[Available data Boundary: Start]

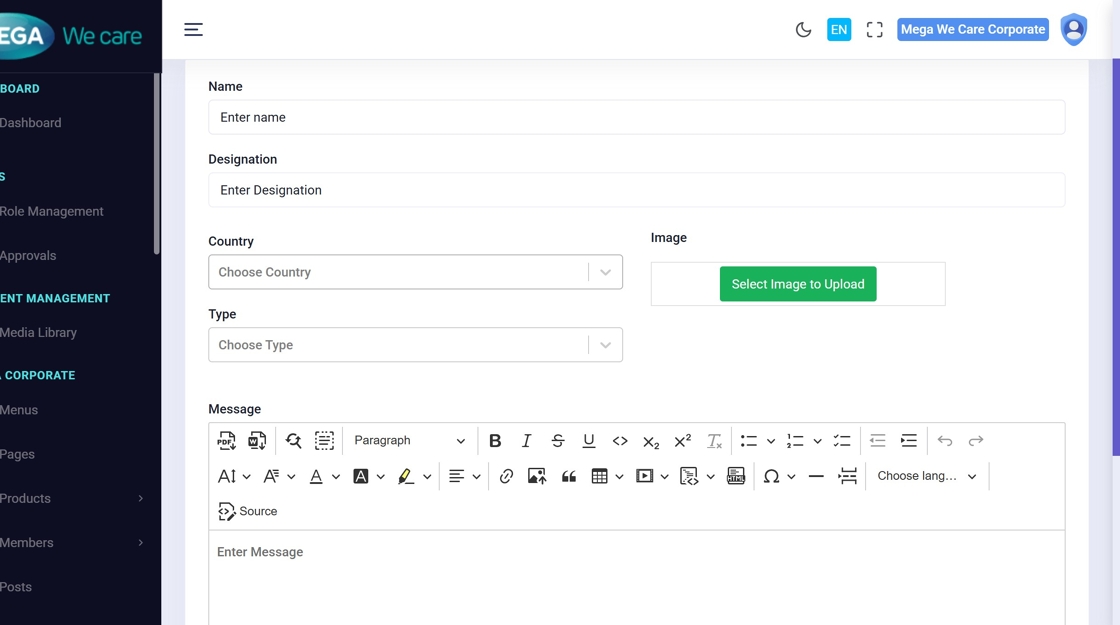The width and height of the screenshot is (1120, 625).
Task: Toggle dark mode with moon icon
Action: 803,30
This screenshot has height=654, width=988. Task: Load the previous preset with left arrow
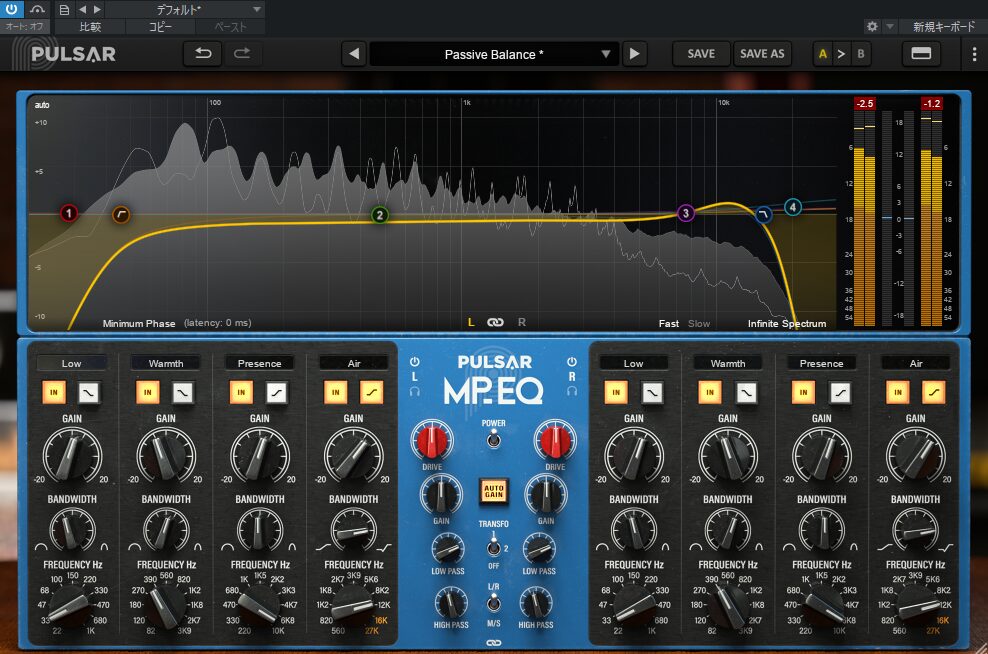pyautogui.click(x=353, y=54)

[Available data Boundary: End]

Output exactly, and only, the lines running from the line containing "This screenshot has" to the last line of the entries above, omitting the pictures.

This screenshot has height=654, width=988. Task: Load the previous preset with left arrow
pyautogui.click(x=353, y=54)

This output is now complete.